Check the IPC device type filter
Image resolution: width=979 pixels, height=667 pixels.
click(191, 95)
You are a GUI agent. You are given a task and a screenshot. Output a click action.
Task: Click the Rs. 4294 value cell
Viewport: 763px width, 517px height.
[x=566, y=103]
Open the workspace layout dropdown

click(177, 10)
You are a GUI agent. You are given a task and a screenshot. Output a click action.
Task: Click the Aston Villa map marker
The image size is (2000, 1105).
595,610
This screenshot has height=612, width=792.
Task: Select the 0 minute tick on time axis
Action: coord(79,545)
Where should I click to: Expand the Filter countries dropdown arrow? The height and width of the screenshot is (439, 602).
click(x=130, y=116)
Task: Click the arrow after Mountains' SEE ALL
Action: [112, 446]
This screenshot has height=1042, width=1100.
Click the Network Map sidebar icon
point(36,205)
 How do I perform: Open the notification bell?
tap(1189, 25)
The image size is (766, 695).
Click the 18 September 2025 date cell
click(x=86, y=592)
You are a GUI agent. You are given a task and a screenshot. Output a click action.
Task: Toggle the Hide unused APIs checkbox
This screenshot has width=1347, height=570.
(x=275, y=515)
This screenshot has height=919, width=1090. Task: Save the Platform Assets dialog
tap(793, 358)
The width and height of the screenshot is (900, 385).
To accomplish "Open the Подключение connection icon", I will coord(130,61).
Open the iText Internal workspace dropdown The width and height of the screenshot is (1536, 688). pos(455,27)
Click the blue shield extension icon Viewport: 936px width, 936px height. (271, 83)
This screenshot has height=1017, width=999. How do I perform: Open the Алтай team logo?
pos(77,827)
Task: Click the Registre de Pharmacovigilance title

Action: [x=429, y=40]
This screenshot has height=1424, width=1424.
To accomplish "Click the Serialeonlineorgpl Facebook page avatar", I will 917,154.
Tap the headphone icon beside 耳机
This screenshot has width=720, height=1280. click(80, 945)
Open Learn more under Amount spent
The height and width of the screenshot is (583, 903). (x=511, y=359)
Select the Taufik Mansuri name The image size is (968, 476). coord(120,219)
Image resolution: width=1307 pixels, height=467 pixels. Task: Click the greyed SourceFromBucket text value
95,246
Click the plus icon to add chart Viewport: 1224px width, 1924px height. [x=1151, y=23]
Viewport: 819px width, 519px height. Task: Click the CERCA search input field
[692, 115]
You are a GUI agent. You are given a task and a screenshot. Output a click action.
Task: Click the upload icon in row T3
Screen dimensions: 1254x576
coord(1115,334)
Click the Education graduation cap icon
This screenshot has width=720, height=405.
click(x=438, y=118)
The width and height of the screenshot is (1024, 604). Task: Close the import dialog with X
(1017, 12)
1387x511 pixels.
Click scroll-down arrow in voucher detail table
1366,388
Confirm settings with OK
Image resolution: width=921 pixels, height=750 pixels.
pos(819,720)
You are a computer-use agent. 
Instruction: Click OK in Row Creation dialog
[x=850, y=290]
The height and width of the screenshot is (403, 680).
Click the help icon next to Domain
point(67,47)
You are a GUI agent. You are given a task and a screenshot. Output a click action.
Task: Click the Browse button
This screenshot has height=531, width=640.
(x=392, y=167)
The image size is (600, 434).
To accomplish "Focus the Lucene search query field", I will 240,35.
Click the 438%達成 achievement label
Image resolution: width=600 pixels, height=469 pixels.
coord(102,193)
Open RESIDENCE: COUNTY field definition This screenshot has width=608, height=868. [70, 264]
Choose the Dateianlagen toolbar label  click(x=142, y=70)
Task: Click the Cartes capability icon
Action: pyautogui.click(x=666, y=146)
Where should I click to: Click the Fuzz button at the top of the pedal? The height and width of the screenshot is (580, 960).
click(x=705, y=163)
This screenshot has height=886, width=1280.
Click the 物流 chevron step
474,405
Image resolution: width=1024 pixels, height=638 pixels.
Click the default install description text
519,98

▬▬▬

Problem statement:
Starting at the first line of the records above, please copy every line exactly through the line containing "Select the Taufik", and stop there.

Exercise answer:
Check the IPC device type filter
Image resolution: width=979 pixels, height=667 pixels.
click(191, 95)
You are a GUI agent. You are given a task and a screenshot. Output a click action.
Task: Click the Rs. 4294 value cell
Viewport: 763px width, 517px height.
[x=566, y=103]
Open the workspace layout dropdown

click(177, 10)
You are a GUI agent. You are given a task and a screenshot. Output a click action.
Task: Click the Aston Villa map marker
The image size is (2000, 1105).
595,610
This screenshot has height=612, width=792.
Task: Select the 0 minute tick on time axis
Action: coord(79,545)
Where should I click to: Expand the Filter countries dropdown arrow? The height and width of the screenshot is (439, 602).
click(x=130, y=116)
Task: Click the arrow after Mountains' SEE ALL
Action: [112, 446]
This screenshot has height=1042, width=1100.
Click the Network Map sidebar icon
point(36,205)
 How do I perform: Open the notification bell?
tap(1189, 25)
The image size is (766, 695).
Click the 18 September 2025 date cell
click(x=86, y=592)
You are a GUI agent. You are given a task and a screenshot. Output a click action.
Task: Toggle the Hide unused APIs checkbox
This screenshot has width=1347, height=570.
(x=275, y=515)
This screenshot has height=919, width=1090. Task: Save the Platform Assets dialog
tap(793, 358)
The width and height of the screenshot is (900, 385).
To accomplish "Open the Подключение connection icon", I will coord(130,61).
Open the iText Internal workspace dropdown The width and height of the screenshot is (1536, 688). pos(455,27)
Click the blue shield extension icon Viewport: 936px width, 936px height. (271, 83)
This screenshot has height=1017, width=999. How do I perform: Open the Алтай team logo?
pos(77,827)
Task: Click the Registre de Pharmacovigilance title

Action: [x=429, y=40]
This screenshot has height=1424, width=1424.
To accomplish "Click the Serialeonlineorgpl Facebook page avatar", I will 917,154.
Tap the headphone icon beside 耳机
This screenshot has width=720, height=1280. click(80, 945)
Open Learn more under Amount spent
The height and width of the screenshot is (583, 903). (x=511, y=359)
Select the Taufik Mansuri name The image size is (968, 476). coord(120,219)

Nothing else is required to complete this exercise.